Fintechs Gaining Ground Across Banking, Investing, Cards, New J.D. Power ‘Churn Data’ Reveal

TROY, Mich. — Financial technology firms are gaining ground across banking, investing and credit cards as competition for consumers’ financial relationships intensifies, according to a new report from J.D. Power

The firm’s Financial Services Churn Data and Analytics report found that digital-first FinTech brands are increasing their share of new account openings and customer conversions, particularly among younger and less affluent consumers, while traditional financial institutions continue to dominate overall assets. 

Chime, alongside JPMorgan Chase and Wells Fargo, led checking account openings through the first quarter of 2026, J.D. Power reported. However, FinTech firms posted stronger conversion rates, with Chime and Current each converting 76% of prospects into customers, and SoFi converting 72%. 

J.D. Power said Chime is capturing a growing share of mass-market customers, while Chase continues to lead among more affluent households. 

In savings accounts, J.D. Power found Chase held the largest share of new accounts at 8.4%, followed by Chime and Bank of America. Fintechs again led in conversion rates, with Chime converting 82% of leads and Cash App converting 76%, while Navy Federal Credit Union ranked among the top performers at 75%, according to the report. 

Growing Adoption of Fintech

The report also highlighted growing adoption of Fintech platforms among self-directed investors. Robinhood was used by 13.5% of do-it-yourself investors, while SoFi accounted for 7.8%. J.D. Power noted that these platforms are more popular among households with lower levels of investable assets. 

Traditional providers continue to dominate retirement accounts, where J.D. Power said Fidelity Investments, Bank of America/Merrill and Empower led new account openings in the first quarter. 

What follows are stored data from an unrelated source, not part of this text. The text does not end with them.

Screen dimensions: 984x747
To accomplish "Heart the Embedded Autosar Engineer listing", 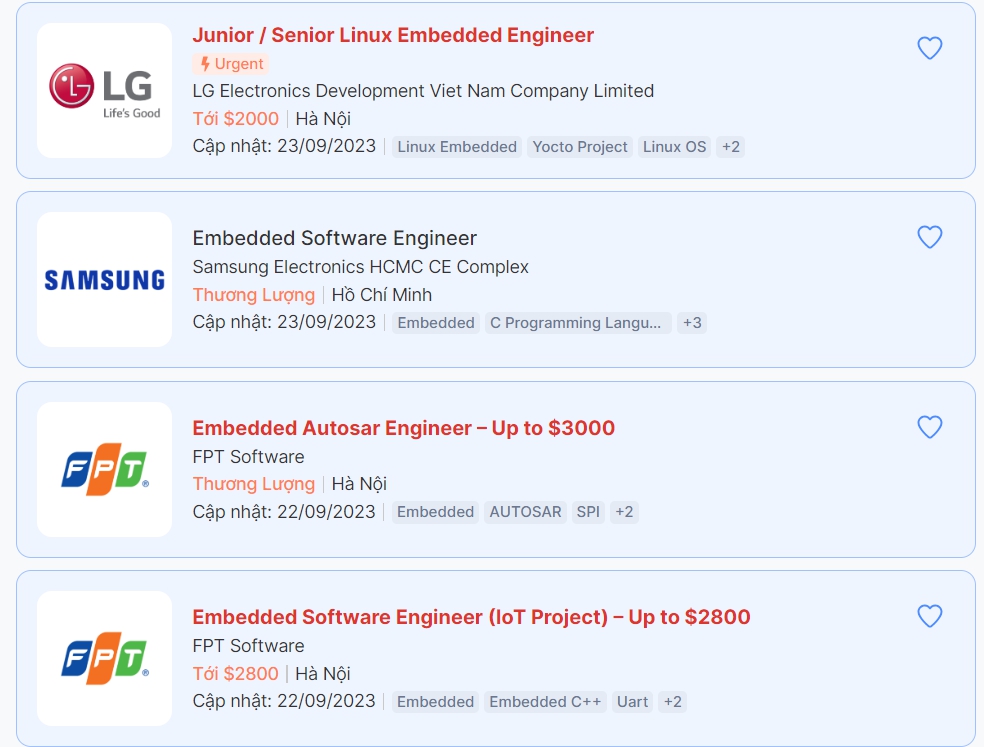I will coord(930,427).
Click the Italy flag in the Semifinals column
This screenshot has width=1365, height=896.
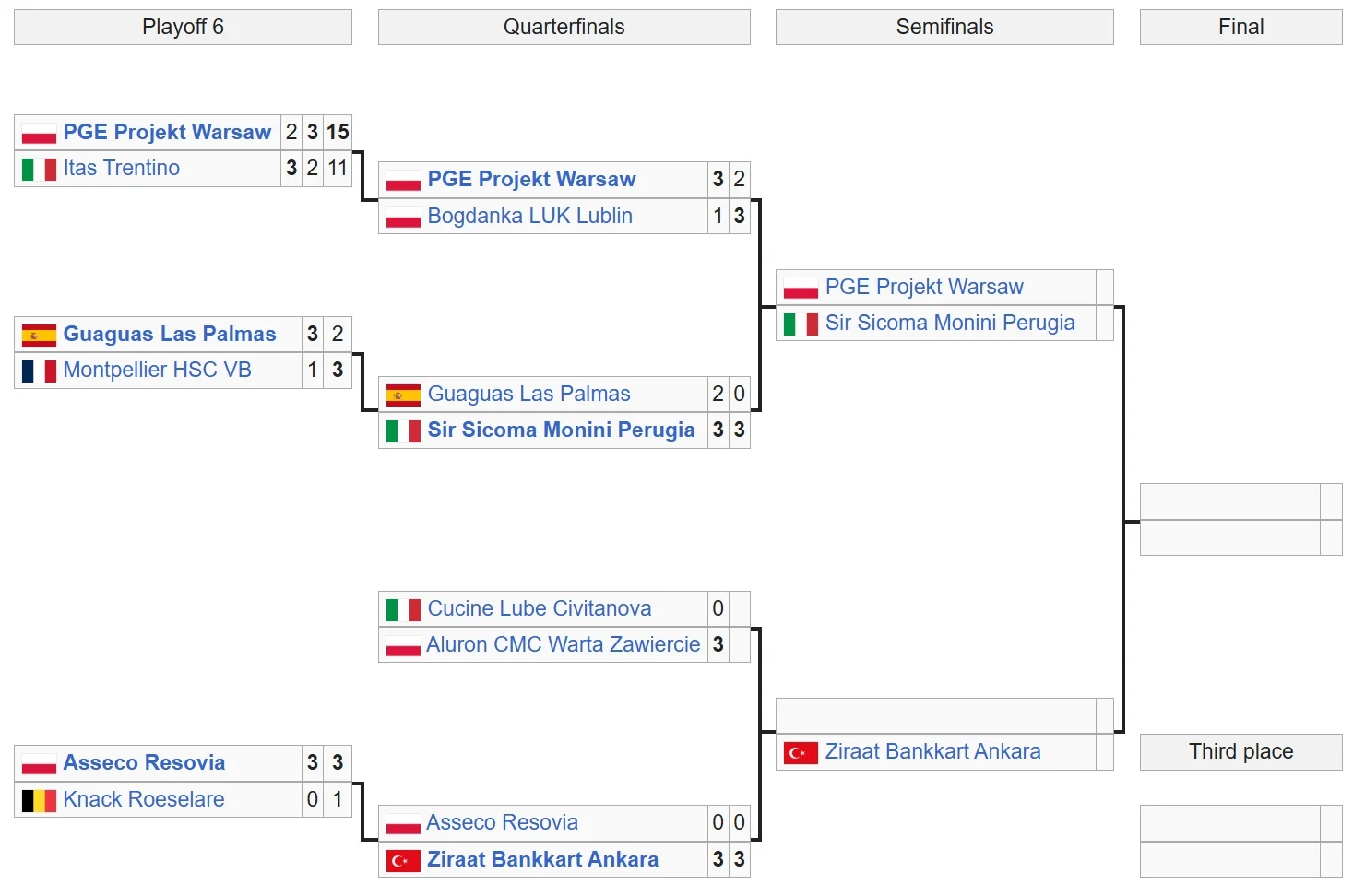coord(801,324)
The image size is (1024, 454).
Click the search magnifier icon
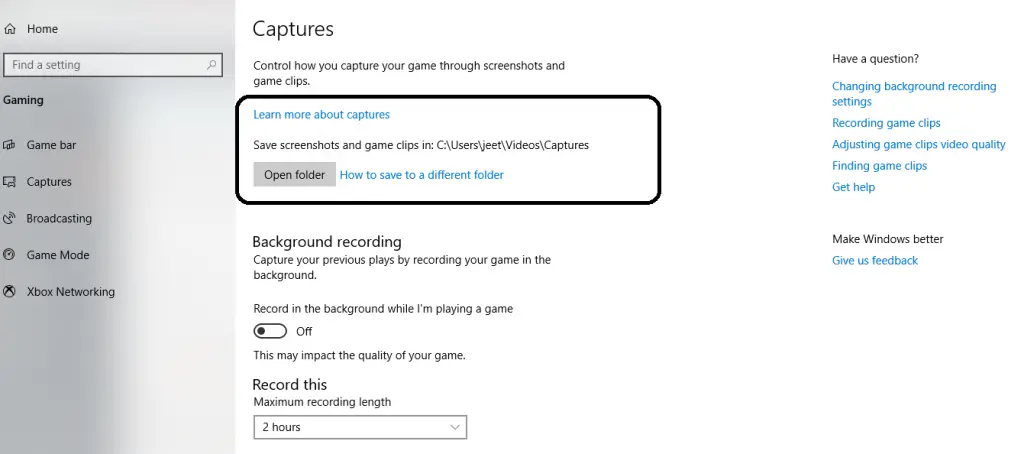coord(211,65)
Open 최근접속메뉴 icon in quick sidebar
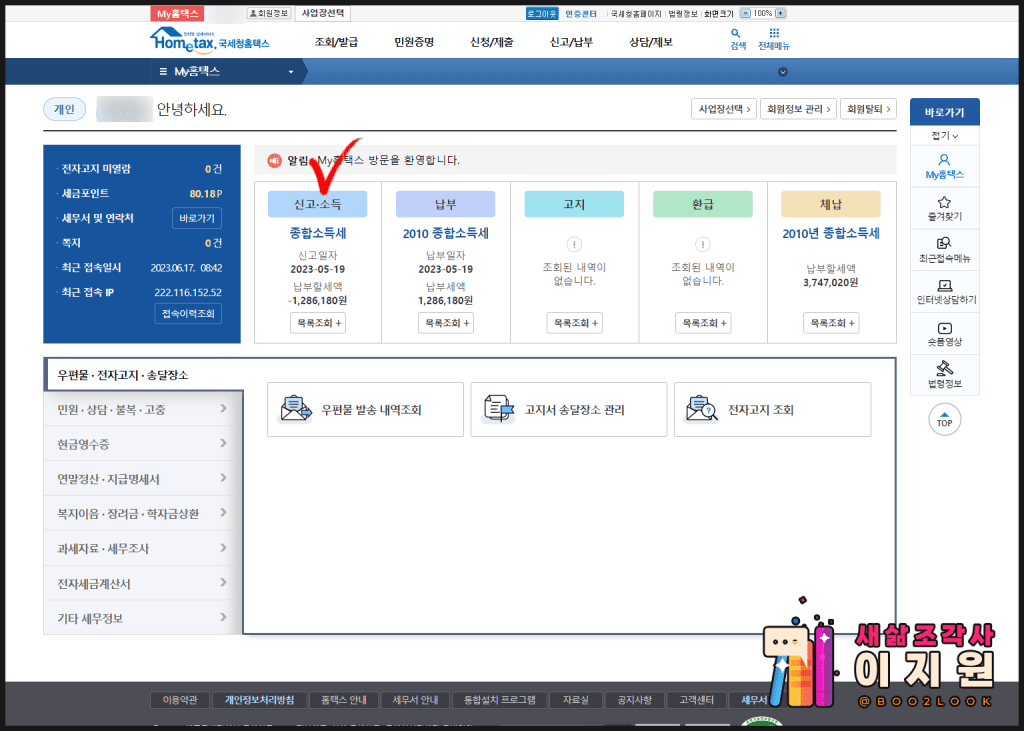This screenshot has height=731, width=1024. tap(944, 243)
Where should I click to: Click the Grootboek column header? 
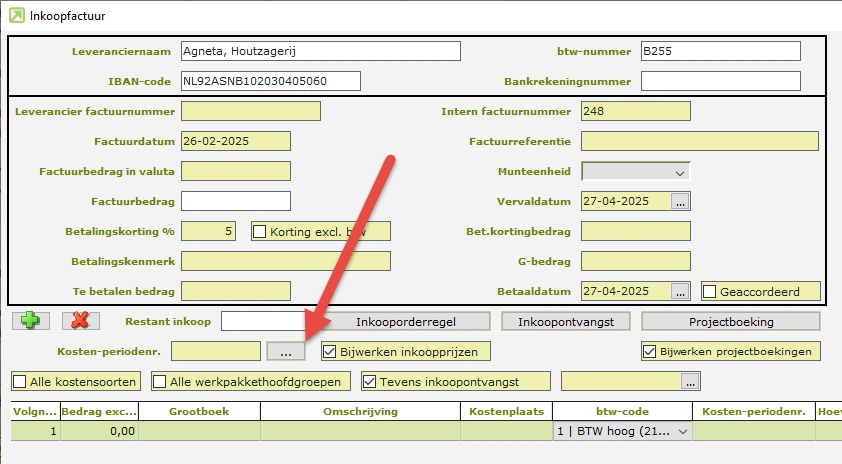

In credit cards, established issuers maintained their lead, with Capital One, Chase and Credit One Bank accounting for the largest share of new accounts, J.D. Power reported. The firm noted that higher-credit-score consumers tend to favor traditional issuers, while FinTech offerings attract more subprime borrowers.

 

Increase in ‘Soft Switching’

J.D. Power said the broader trend reflects increasing “soft switching,” in which consumers add new financial relationships rather than fully abandoning existing ones, contributing to rising attrition rates across the industry. The CU Daily had coverage earlier of the soft-switching trend here.

The firm also reported that 53% of consumers recently consulted artificial intelligence for financial advice, signaling a shift toward greater reliance on technology in managing finances. 

The findings are based on more than 200,000 consumer responses collected between January and March 2026, according to J.D. Power.